We live in a instantaneous society, don’t we. Everything ought to be now. We want faster broadband, same day deliveries, microwave speed cooking and the rest. We like our gratification instant. I wonder whether this has affected our evangelism a bit.

I am in favour of all godly means of evangelism. I think we need a good mix of cold-contact and warm-contact stuff. I think we need stuff that meets needs with gospel input and stuff that just delivers the gospel as is with no frills. What will lead to the salvation of some won’t lead to the salvation of others. We need as many different means of engaging people with the gospel as we can muster because everyone needs the gospel and not everyone will respond in the same way to everything.

But I sometimes sense that we want the quick stuff. The stuff that gives us instant gratification. We don’t want to do the hard yards of walking alongside people. We would much rather serve up the gospel and, if they don’t respond there and then, wash our hands of folk and tell ourselves we’ve done our duty.

Or, we do the stuff that gives us a good crowd but maybe doesn’t have the most gospel impact. If I run a nice event and get 100 people along, we tell ourselves how great it is that a hundred outsiders all came under the sound of the gospel. But each of those people gets a 5-10 minute snippet of a gospel message.

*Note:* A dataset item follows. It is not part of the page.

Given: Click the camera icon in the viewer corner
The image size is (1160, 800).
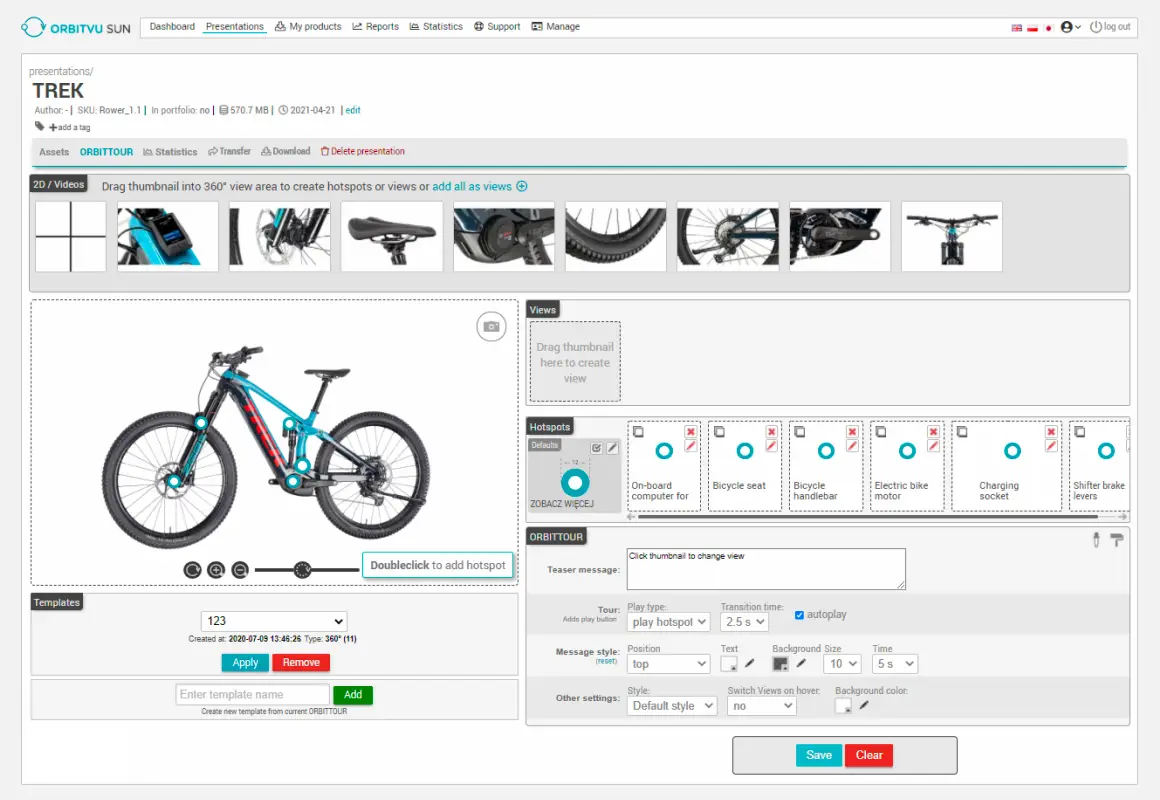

Did they get the gospel? Sort of, yes. But impact-wise, whilst I don’t doubt there are some people who would alter the entire course of their life based on a tiny message at a do from a stranger, I sense that isn’t most people. I mean, I don’t so much as buy pegs from people who knock on my door and give me a two-minute spiel, so I struggle to see myself altering my entire worldview based on that and that alone.

I think we forget the value of a soul. I could reach 100 people with a 10-minute slot, which took minimal planning, but how many become believers as a result? Or, I could really pour into one or two people over years. The second one is definitely harder and feels like it has less impact. But which is more likely to see gospel results?

Now, I am loath to push too far down this line. Let’s not forget this is a spiritual work and somebody who is in the sights of the Holy Spirit may well turn to Christ off a seemingly random encounter and a five minute conversation. And those we walk with for years, should the Spirit not so move, won’t be any closer to the kingdom when we’re long gone. So there’s no formula here.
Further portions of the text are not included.